The issue for developing countries may not be so much the investor-state provision per se but the feeling that they are counter-productive or hazardous with countries like Canada, the U.S. and Europe where investors use the process to threaten and punish governments for legitimate public measures they do not like. Canadian mining firm Pacific Rim’s CAFTA lawsuit against El Salvador for not approving the company’s environmental impact assessment due to concerns about the impacts of a proposed gold mine on water and agriculture, as well as community opposition to the project, could cost the country $77 million, or 1 per cent of its GDP.

A letter signed by over 100 jurists to Trans-Pacific Partnership negotiating countries warned against including these investor rights in the mega free trade deal. The jurists, several of them from Canada, wrote:

the substantive rights granted by FTA investment chapters and BITs have also expanded significantly and awards issued by international arbitrators against states have often incorporated overly expansive interpretations of the new language in investment treaties. Some of these interpretations have prioritized the protection of the property and economic interests of transnational corporations over the right of states to regulate and the sovereign right of nations to govern their own affairs.

The letter continues:

In several instances, arbitral tribunals have gone beyond awards of cash damages and issued injunctive relief that creates severe conflicts of law. For instance, a recent order by a tribunal in the case brought by Chevron against Ecuador under a U.S.-Ecuador BIT ordered the executive branch of that country to violate its constitutional separation of powers and somehow halt the enforcement of an appellate court ruling.

To put the Bolivian decision with respect to its BIT with the U.S. into perspective, the TPP letter explains that “Over $675 million has been paid out under U.S. FTAs and BITs alone, 70% percent of which pertained to challenges to governments’ natural resource and environmental policies, not to traditional expropriations.”

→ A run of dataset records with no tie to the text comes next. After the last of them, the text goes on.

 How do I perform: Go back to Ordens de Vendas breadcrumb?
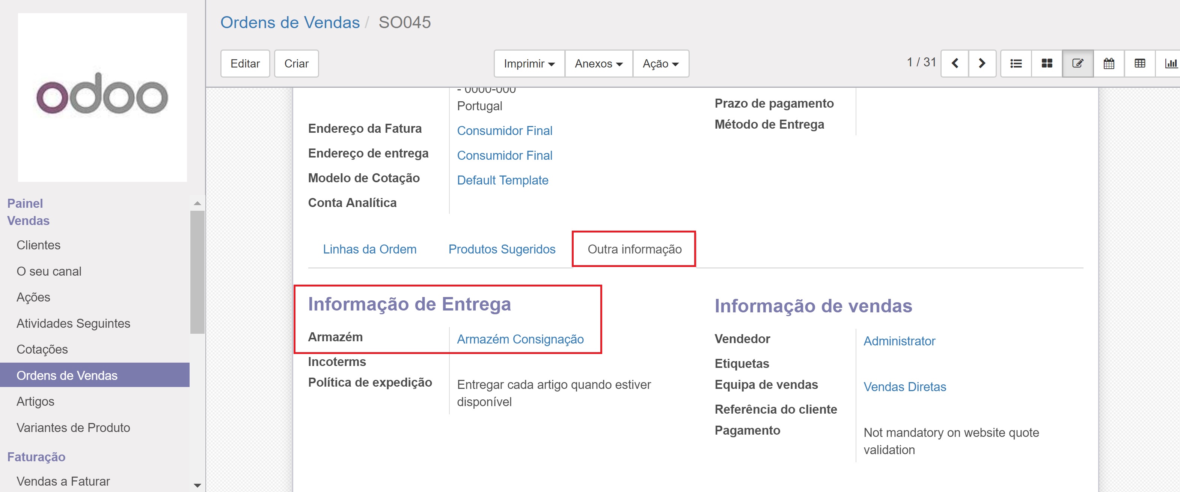pyautogui.click(x=290, y=22)
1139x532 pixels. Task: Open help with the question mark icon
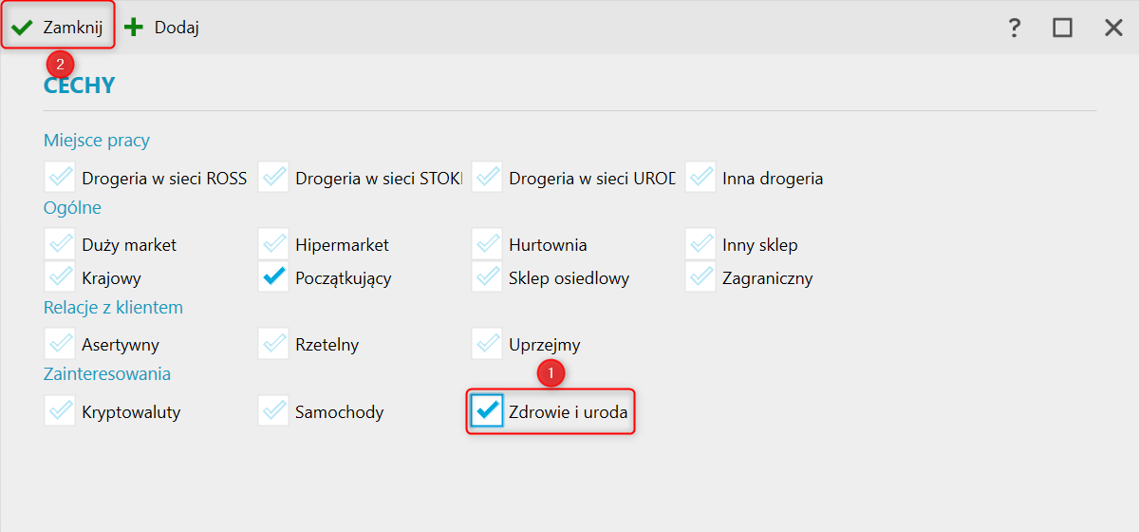click(1014, 28)
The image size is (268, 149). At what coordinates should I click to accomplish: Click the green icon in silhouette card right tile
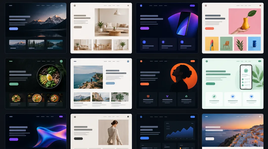tap(186, 96)
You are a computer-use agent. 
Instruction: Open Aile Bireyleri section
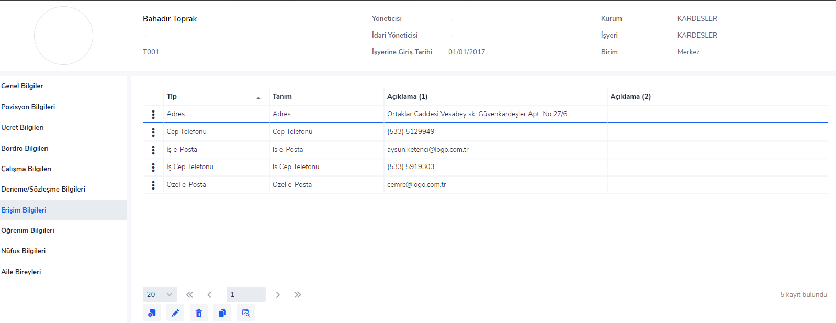[21, 272]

The Council of Canadians has long opposed bilateral investment treaties in NAFTA, subsequent free trade deals and Canada’s FIPAs, mostly with developing countries but recently with China. Canada is the 6th most sued country under this regime according to a recent UNCTAD report. It is both sadistic and masochistic for the Harper government to continue the charade which has been so costly for Canada (upwards of $160 million has been paid out in fines and settlements) and developing countries, without any solid proof these treaties increase investment either into or out of Canada.